*** Entries provided ***
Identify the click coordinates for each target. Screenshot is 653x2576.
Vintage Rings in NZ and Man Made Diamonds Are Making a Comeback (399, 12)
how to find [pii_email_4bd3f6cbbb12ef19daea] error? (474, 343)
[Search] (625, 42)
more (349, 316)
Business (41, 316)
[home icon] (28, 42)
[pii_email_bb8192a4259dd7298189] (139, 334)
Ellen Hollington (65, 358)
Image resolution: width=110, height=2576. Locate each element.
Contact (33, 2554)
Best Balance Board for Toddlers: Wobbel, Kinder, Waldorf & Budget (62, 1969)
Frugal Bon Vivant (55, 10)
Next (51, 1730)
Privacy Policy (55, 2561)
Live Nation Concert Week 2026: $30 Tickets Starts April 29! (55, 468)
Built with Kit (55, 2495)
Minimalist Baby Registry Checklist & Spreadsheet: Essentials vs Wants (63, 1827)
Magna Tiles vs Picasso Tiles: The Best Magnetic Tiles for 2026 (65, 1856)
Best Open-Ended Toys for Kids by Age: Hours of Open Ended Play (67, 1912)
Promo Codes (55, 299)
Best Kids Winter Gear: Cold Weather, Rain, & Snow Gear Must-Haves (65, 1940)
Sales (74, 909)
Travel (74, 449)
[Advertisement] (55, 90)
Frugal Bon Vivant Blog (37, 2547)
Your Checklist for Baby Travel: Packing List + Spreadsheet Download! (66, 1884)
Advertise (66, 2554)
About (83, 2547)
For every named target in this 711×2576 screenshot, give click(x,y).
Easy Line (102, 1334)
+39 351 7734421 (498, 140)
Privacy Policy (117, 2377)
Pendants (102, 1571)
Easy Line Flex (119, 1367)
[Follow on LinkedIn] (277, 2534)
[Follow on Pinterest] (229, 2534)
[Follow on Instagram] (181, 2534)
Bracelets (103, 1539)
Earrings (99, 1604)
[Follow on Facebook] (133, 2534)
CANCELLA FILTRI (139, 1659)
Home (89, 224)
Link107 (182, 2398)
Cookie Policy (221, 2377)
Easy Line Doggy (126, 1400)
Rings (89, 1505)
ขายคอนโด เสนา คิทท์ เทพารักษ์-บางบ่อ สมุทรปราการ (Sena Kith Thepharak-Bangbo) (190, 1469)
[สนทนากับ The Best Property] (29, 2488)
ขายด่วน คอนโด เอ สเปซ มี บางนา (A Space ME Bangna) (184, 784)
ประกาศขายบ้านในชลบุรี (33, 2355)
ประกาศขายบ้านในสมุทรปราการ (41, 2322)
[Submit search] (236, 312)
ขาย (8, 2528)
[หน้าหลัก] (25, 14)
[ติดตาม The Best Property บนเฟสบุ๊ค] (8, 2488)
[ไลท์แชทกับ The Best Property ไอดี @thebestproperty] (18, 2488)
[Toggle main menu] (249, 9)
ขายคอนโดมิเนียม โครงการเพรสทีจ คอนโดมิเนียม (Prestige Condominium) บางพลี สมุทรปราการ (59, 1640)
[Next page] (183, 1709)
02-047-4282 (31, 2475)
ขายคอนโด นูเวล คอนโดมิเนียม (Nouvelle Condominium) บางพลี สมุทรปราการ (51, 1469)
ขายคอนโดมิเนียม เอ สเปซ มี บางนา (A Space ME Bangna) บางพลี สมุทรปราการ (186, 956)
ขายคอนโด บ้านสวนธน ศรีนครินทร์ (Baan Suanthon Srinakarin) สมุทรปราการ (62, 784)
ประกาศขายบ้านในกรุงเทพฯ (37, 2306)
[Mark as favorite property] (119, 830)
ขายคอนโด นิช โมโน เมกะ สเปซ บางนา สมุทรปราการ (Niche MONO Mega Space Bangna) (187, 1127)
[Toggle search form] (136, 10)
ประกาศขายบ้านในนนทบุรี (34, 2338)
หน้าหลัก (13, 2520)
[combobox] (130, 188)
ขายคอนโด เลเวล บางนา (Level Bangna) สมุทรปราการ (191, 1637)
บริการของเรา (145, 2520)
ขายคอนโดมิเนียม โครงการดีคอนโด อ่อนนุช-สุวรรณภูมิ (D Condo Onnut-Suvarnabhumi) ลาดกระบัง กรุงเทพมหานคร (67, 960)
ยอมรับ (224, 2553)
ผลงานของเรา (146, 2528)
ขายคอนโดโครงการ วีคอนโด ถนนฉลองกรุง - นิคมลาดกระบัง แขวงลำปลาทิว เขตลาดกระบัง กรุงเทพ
***
Exercise requirements
Nothing but the lines holding the word "each" should be returned from the listing above.

Exercise output
Identify the click coordinates for each target. Screenshot is 653x2576.
Image resolution: width=110, height=2576. Locate each element.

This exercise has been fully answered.